▸ Problem details:
Below are records that should be duplicated exactly, with no image retained.

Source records

- Opening Delimiter -

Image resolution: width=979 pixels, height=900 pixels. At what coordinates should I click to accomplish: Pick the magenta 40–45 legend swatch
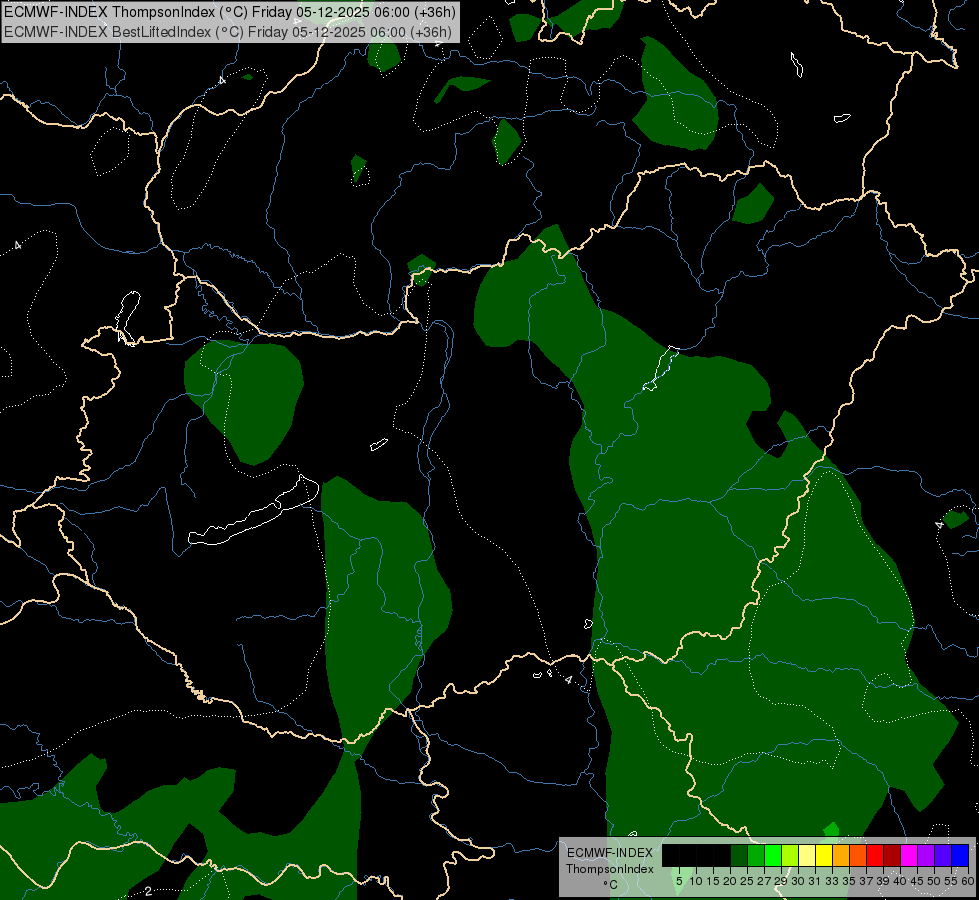[x=909, y=855]
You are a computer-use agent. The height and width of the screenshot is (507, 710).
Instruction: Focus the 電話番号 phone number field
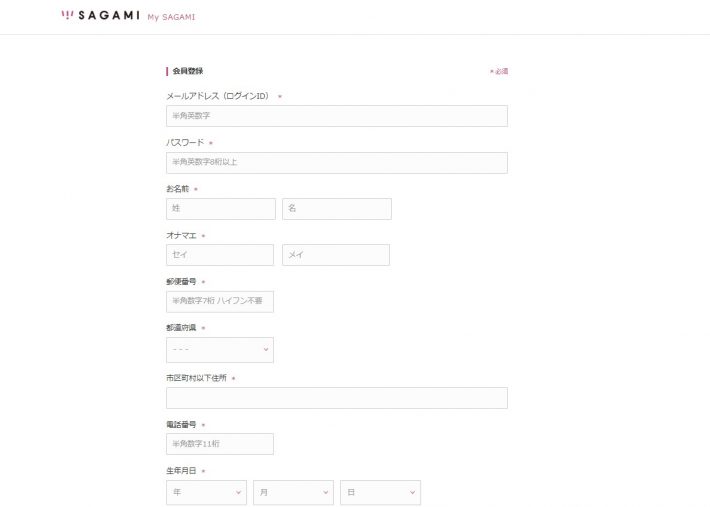pyautogui.click(x=219, y=444)
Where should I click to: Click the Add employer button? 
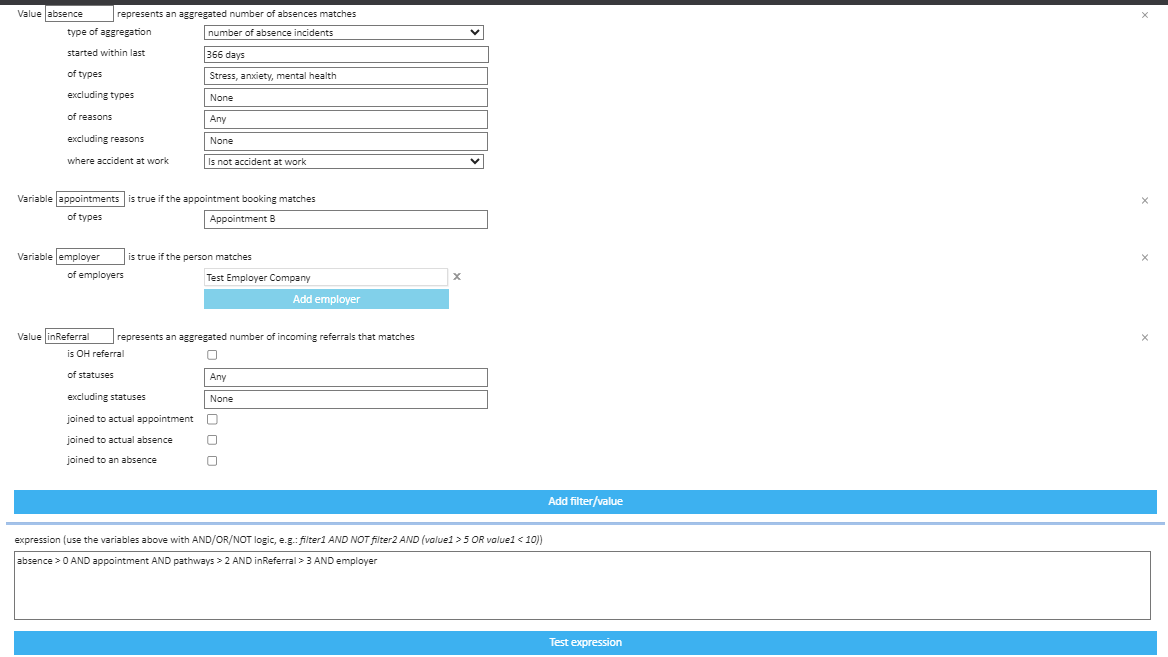(326, 299)
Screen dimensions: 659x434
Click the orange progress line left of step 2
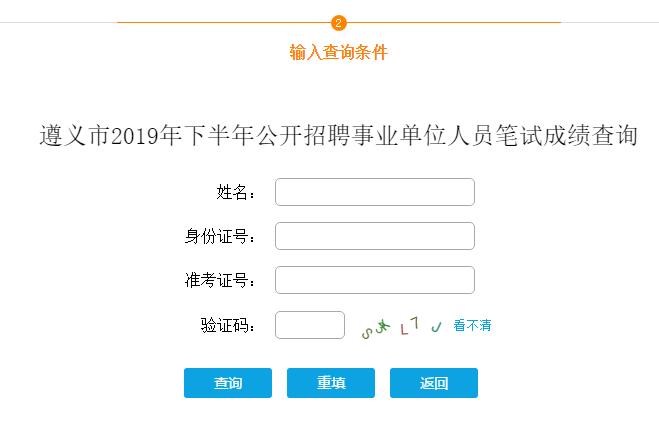pyautogui.click(x=222, y=22)

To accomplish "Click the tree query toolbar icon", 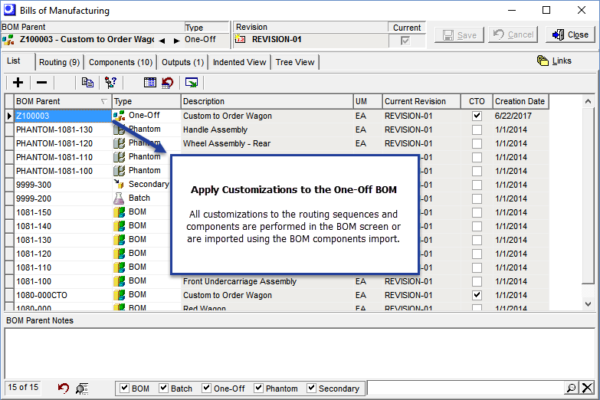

- Closing Delimiter -

▸ Answer section:
Image resolution: width=979 pixels, height=900 pixels. At what coordinates should I click to accomplish: Pick the magenta 40–45 legend swatch
[x=909, y=855]
You are a computer-use agent. The height and width of the screenshot is (507, 710).
Instruction: Focus the 電話番号 phone number field
pyautogui.click(x=219, y=444)
Where should I click to: Click the Add employer button? 
(326, 299)
Screen dimensions: 659x434
Click the orange progress line left of step 2
pyautogui.click(x=222, y=22)

To accomplish "Click the tree query toolbar icon", 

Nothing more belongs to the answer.